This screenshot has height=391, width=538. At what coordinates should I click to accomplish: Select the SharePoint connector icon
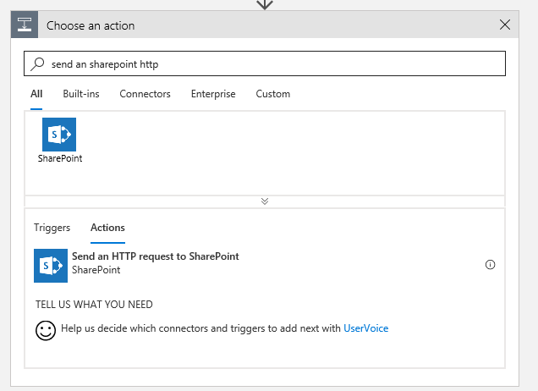click(59, 135)
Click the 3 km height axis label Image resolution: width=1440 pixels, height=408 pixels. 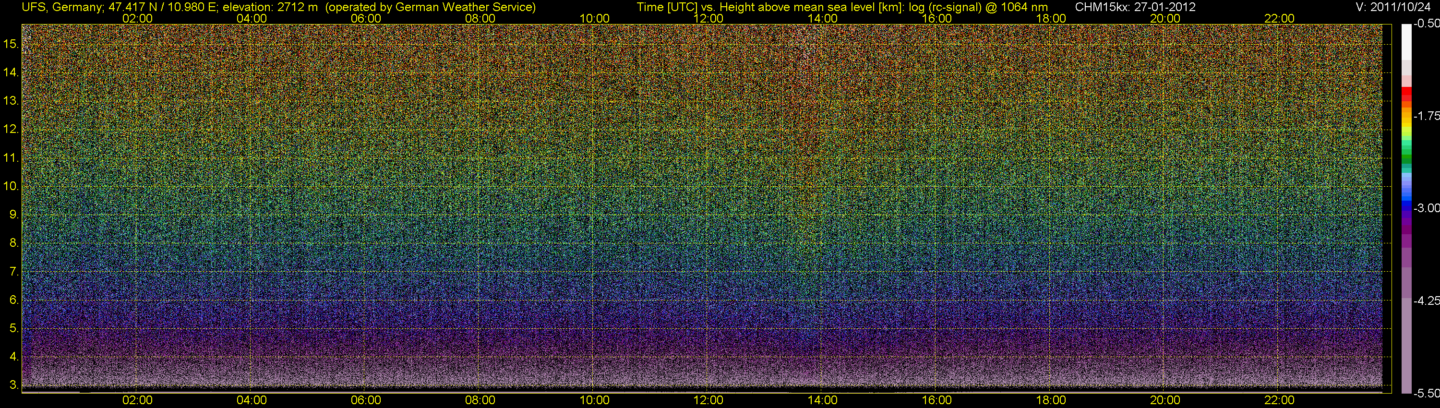[x=12, y=385]

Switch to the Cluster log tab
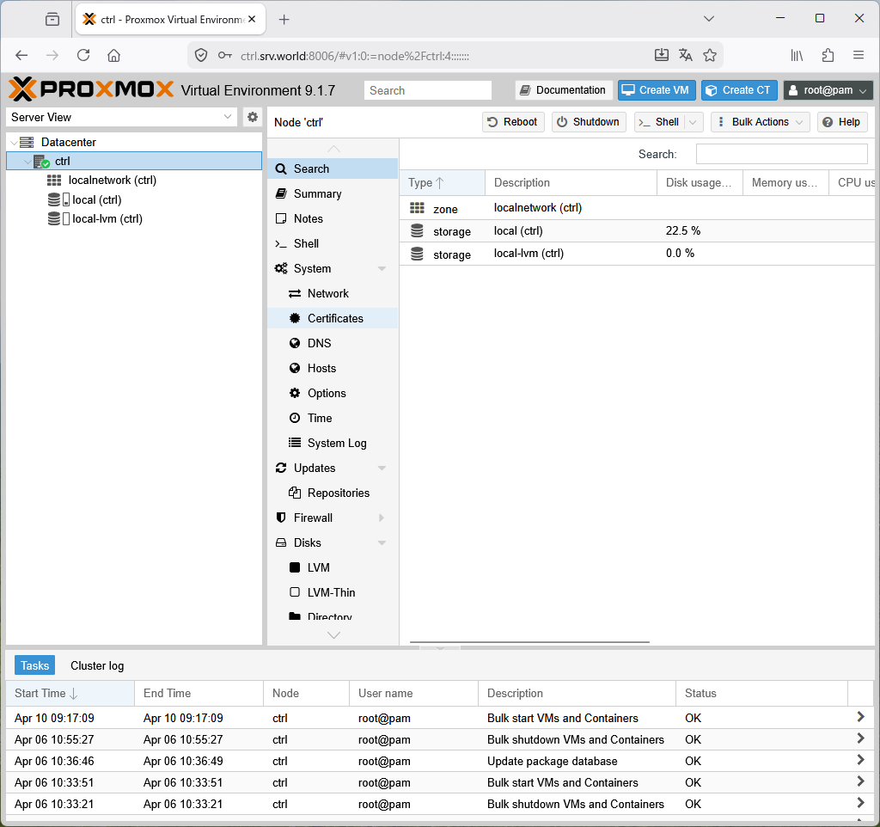[97, 665]
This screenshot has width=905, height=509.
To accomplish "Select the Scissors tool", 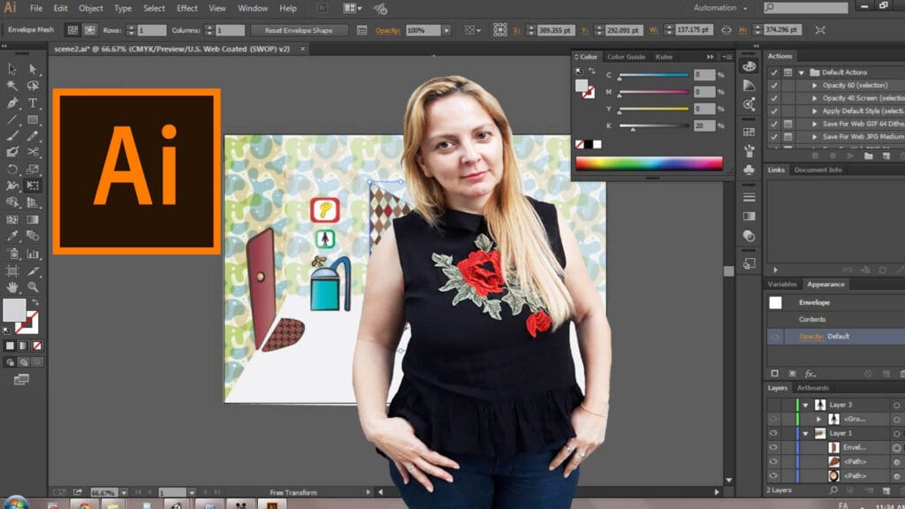I will [x=33, y=153].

-=-=-

_Job_: Pick out every line of the entries that contains the word "This", matching case, and copy each of those lines in full.

_Task result_:
This screenshot has height=391, width=538. At what coordinates should I click to accomplish: Select the SharePoint connector icon
This screenshot has width=905, height=509.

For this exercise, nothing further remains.